Let’s look at the stories we tell about creation. These stories, like the breath of life, form our livelihood on Gaia. Eden is not just a place. It is our womb. The plants are not made for our horticulture. We know that Genesis 1,2 narrates a different account of creation than Genesis 3. In the Beginning, humans enter a world whose origins are beneficent and bountiful. There is no need for human techo/diva control or improvement. Woman and man are embedded in a living biosphere. Genesis 2 says that God placed humans on the planet to “serve and preserve” it. They are related with other creatures. Genesis 2:22 holds a Hebrew word play “woman” (ishshah) is woven with the body of “man” (ish): the relationship can be seen as solidarity, not hierarchy.

Ched Myers, an activist theologian, explains how western Christianity’s worldview is linked with the ethos of “social Darwinism” on which we hedge our bets. We believe that human history, since the cavemen, has slowly and steadily climbed out of primitive ignorance. We’ve ascended towards better and better technology and economic sophistication. Cosmopolitan lives are superior. We fabricate the hierarchy of Third World and First World countries.

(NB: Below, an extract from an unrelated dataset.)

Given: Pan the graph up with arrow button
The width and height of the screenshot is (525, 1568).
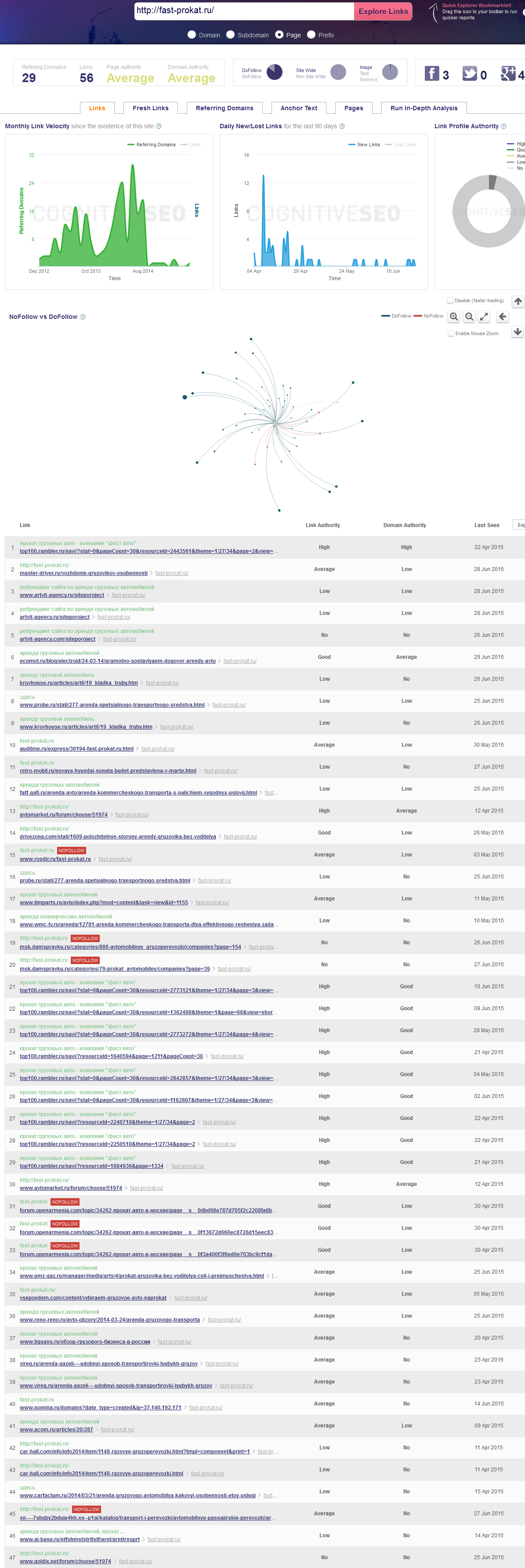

The earth is us. We are interdependent with animals. There is a relational dynamic between mountains with coal and us. Where is the harmony in mountain-top removal for coal? Let us rethink and remake ourselves interwoven with divine creation.

“The time has come for a second discovery of America” Hart says. His article is appropriately called, “the Earth is Song made Visible.” (An Anabaptist perspective on a Sustainable World, Johns Hopkins University Press, 2000).